● DOCUMENT EXTRACT:

Content starts

The headlines are full of stories about Russian invasion of Ukraine at the moment, but the war on the ground isn’t the only type of warfare Russia’s involved in. Cyber warfare is also going on – before the Russian invasion even began, state-sponsored hackers launched attacks on Ukrainian banks and government websites.
Cyber warfare has been deemed the future of warfare by many, with hackers able to strike anywhere at any time. These days the fighting isn’t just done by armies of soldiers – someone can do far more damage with just a keyboard, taking down companies and power grids, or launching phishing scams and malware to attack as many people as possible. We should all be looking to shore up our cyber defences as best as we can.
The development of quantum computers in recent years has left many people worried – these computers are so powerful, and so much faster than traditional computers, that they can break through today’s most secure encryption methods in mere seconds. However, it’s not all doom and gloom – with quantum cryptography, there are ways of keeping data secure, even from the most powerful computers. Quantum encryption is one such solution, encrypting messages with photons, or particles of light, and creating computationally secure symmetric keys.
There are plenty of companies all over the world getting involved with quantum cryptography, but when you take a closer look at them, it’s worrying how many of them have links to Russia – and with Russia’s long history of cyber warfare tactics, that ought to set alarm bells ringing.
The Switzerland-based firm Terra Quantum is one such example. It made the news in August of 2021, with a quantum computing breakthrough. However, questions were raised about the company’s links to Russian academics and universities, and Terra Quantum quickly deleted all traces of them from its website.
Another company that has recently garnered unwanted attention (for them, at least) is ID Quantique. Also based in Switzerland, the company’s first commercial investors were Runa Capital and Phystech Ventures, two venture capital firms founded by Russians. Since ID Quantique was founded in 2001, it’s gone on to work on plenty of quantum communications projects, including working with BT to help create the UK’s first practical quantum-secured high-speed fibre network. In 2019, it was also named one of the 38 firms to receive funding from a European Union research project designed to improve cyber security across Europe and test the continent’s quantum communication infrastructures.
Despite the fact that the United Kingdom technically left the European Union in 2020, it’s still funding this project, and helping to fund a Russian-backed firm’s quantum security solutions. The UK shouldn’t be funding this, whether directly or indirectly, as it could give the Russians an opportunity to completely bypass the country’s cyber defences. In 2019, the US banned government agencies from using software developed by the Russian antivirus company Kaspersky Lab, because of its links to Russia’s Federal Security Service (the FSB). Kaspersky denies this, of course, but it’s long been suspected of having ties to Russian intelligence.
And if that’s enough to get the company banned from working with the US, then the UK can surely do the same to companies that are potentially undermining the UK’s cyber security. Russia already has powerful cyber capabilities, and the UK shouldn’t be helping it to become even more dangerous. Instead, it should be working with British quantum encryption companies, which there are already a few of. For example, there’s Arqit, which has worked with the UK government. Members of the board at Arqit include GCHQ scientists and former members of the US military – a team that inspires far more trust. Arqit’s already working with BT to distribute its QuantumCloud technology in the UK, as well as other international companies.
With firms like Arqit already working to boost the government’s cyber capabilities, there’s no reason why the UK should still be working with, or funding, other firms with links to Russia. If they do, they could be helping Russia win the cyber war before it’s truly begun.

Content ends

Reproduce a passage from the article on Russian links to quantum cryptography firms word for word. Begin at "There are plenty" and stop after "from its website.".

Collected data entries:
Content starts

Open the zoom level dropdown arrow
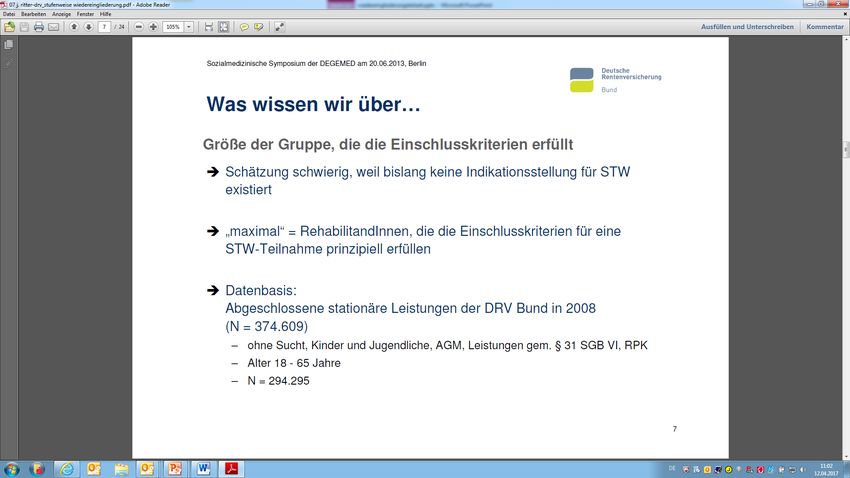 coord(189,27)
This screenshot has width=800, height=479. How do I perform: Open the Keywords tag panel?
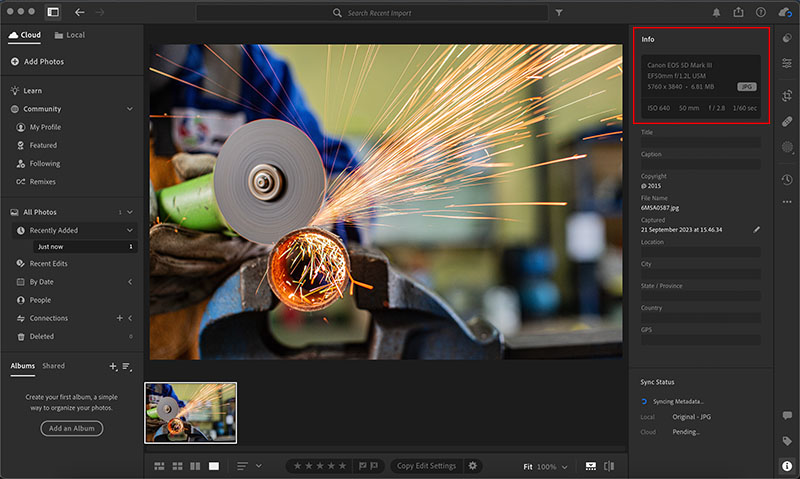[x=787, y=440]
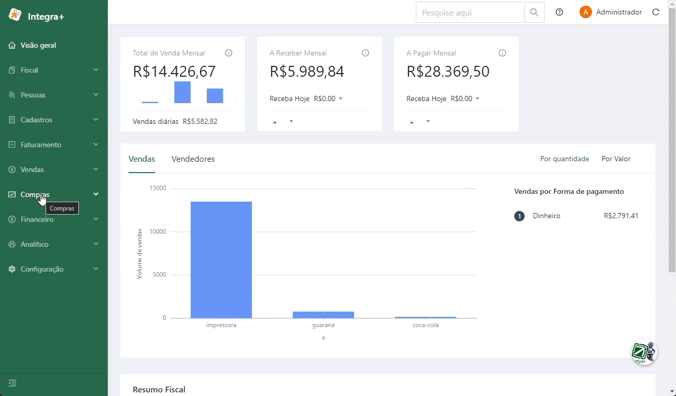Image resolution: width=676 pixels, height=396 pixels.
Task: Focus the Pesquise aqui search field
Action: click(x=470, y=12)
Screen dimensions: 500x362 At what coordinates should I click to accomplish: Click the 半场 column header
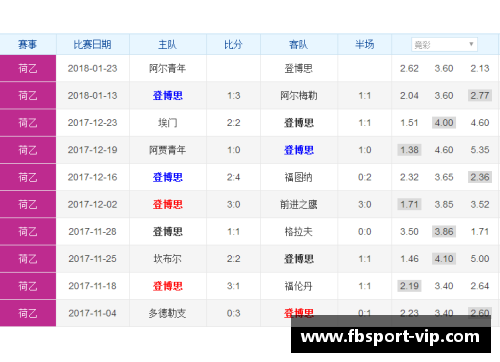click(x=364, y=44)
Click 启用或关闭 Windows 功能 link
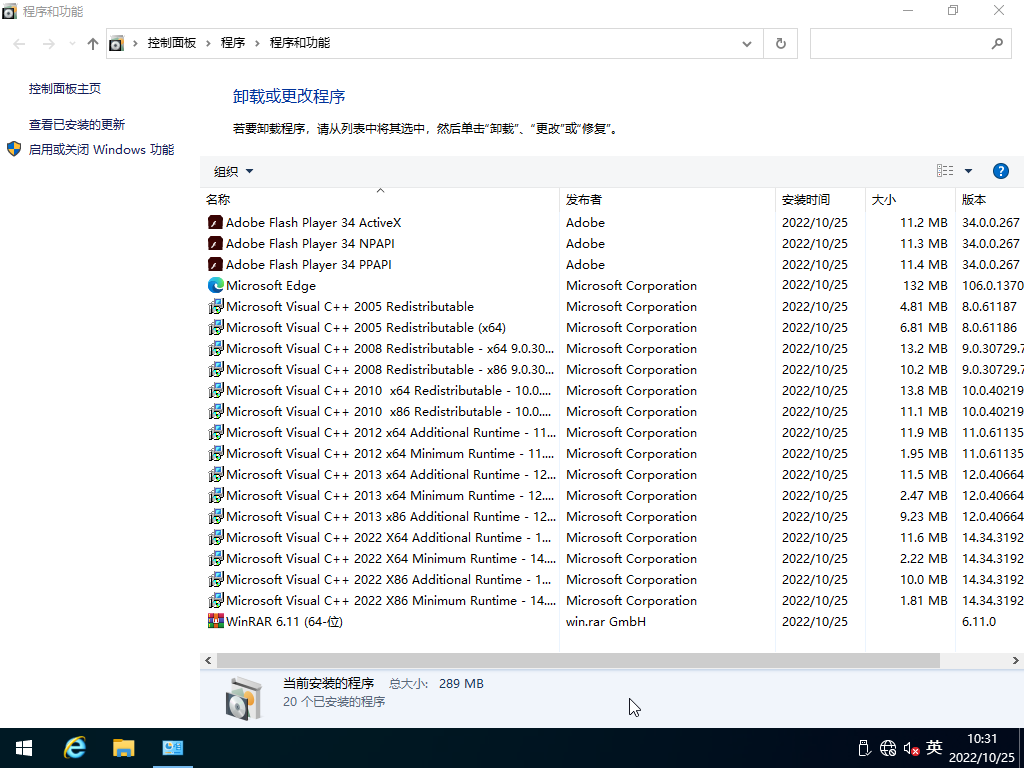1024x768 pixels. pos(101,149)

Content ends

● ANSWER BOX:
There are plenty of companies all over the world getting involved with quantum cryptography, but when you take a closer look at them, it’s worrying how many of them have links to Russia – and with Russia’s long history of cyber warfare tactics, that ought to set alarm bells ringing.
The Switzerland-based firm Terra Quantum is one such example. It made the news in August of 2021, with a quantum computing breakthrough. However, questions were raised about the company’s links to Russian academics and universities, and Terra Quantum quickly deleted all traces of them from its website.